Exercise materials:
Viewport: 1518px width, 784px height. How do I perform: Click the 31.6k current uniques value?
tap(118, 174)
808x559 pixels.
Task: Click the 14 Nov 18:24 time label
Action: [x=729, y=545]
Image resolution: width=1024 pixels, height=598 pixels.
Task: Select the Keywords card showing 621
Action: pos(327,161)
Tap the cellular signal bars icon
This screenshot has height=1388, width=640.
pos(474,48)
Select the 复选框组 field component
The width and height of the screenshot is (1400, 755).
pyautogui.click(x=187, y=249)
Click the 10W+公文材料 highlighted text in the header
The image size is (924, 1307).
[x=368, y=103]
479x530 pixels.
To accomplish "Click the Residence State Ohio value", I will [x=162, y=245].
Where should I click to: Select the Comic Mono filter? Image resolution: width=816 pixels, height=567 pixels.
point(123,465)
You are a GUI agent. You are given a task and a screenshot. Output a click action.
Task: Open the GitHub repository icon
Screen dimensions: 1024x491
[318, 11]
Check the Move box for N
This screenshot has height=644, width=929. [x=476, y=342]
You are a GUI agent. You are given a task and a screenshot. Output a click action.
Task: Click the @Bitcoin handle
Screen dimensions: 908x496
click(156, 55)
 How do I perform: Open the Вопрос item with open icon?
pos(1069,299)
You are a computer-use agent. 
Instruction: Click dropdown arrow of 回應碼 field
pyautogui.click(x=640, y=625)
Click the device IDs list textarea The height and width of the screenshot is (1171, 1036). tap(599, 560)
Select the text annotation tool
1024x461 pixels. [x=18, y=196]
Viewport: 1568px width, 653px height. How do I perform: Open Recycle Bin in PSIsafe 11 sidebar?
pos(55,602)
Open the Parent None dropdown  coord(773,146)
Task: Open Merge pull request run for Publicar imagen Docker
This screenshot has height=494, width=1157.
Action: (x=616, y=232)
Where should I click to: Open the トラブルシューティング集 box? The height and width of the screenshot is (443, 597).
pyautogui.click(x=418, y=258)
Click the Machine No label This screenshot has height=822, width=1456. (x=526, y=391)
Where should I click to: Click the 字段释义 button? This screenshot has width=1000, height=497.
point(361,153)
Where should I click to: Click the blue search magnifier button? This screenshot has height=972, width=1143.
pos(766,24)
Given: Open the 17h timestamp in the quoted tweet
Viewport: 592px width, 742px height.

What you need to do: Each line above needs to be written out again exactly.

Reply to the exercise:
Viewport: 1518px width, 784px height. How do I perform: Click the 31.6k current uniques value?
tap(118, 174)
808x559 pixels.
Task: Click the 14 Nov 18:24 time label
Action: [x=729, y=545]
Image resolution: width=1024 pixels, height=598 pixels.
Task: Select the Keywords card showing 621
Action: pos(327,161)
Tap the cellular signal bars icon
This screenshot has height=1388, width=640.
pos(474,48)
Select the 复选框组 field component
The width and height of the screenshot is (1400, 755).
pyautogui.click(x=187, y=249)
Click the 10W+公文材料 highlighted text in the header
The image size is (924, 1307).
[x=368, y=103]
479x530 pixels.
To accomplish "Click the Residence State Ohio value", I will [x=162, y=245].
Where should I click to: Select the Comic Mono filter? Image resolution: width=816 pixels, height=567 pixels.
point(123,465)
You are a GUI agent. You are given a task and a screenshot. Output a click action.
Task: Open the GitHub repository icon
Screen dimensions: 1024x491
[318, 11]
Check the Move box for N
This screenshot has height=644, width=929. [x=476, y=342]
You are a GUI agent. You are given a task and a screenshot. Output a click action.
Task: Click the @Bitcoin handle
Screen dimensions: 908x496
click(156, 55)
 How do I perform: Open the Вопрос item with open icon?
pos(1069,299)
You are a computer-use agent. 
Instruction: Click dropdown arrow of 回應碼 field
pyautogui.click(x=640, y=625)
Click the device IDs list textarea The height and width of the screenshot is (1171, 1036). tap(599, 560)
Select the text annotation tool
1024x461 pixels. [x=18, y=196]
Viewport: 1568px width, 653px height. How do I perform: Open Recycle Bin in PSIsafe 11 sidebar?
pos(55,602)
Open the Parent None dropdown  coord(773,146)
Task: Open Merge pull request run for Publicar imagen Docker
This screenshot has height=494, width=1157.
Action: (x=616, y=232)
Where should I click to: Open the トラブルシューティング集 box? The height and width of the screenshot is (443, 597).
pyautogui.click(x=418, y=258)
Click the Machine No label This screenshot has height=822, width=1456. (x=526, y=391)
Where should I click to: Click the 字段释义 button? This screenshot has width=1000, height=497.
point(361,153)
Where should I click to: Click the blue search magnifier button? This screenshot has height=972, width=1143.
pos(766,24)
Given: Open the 17h timestamp in the quoted tweet
Viewport: 592px width, 742px height.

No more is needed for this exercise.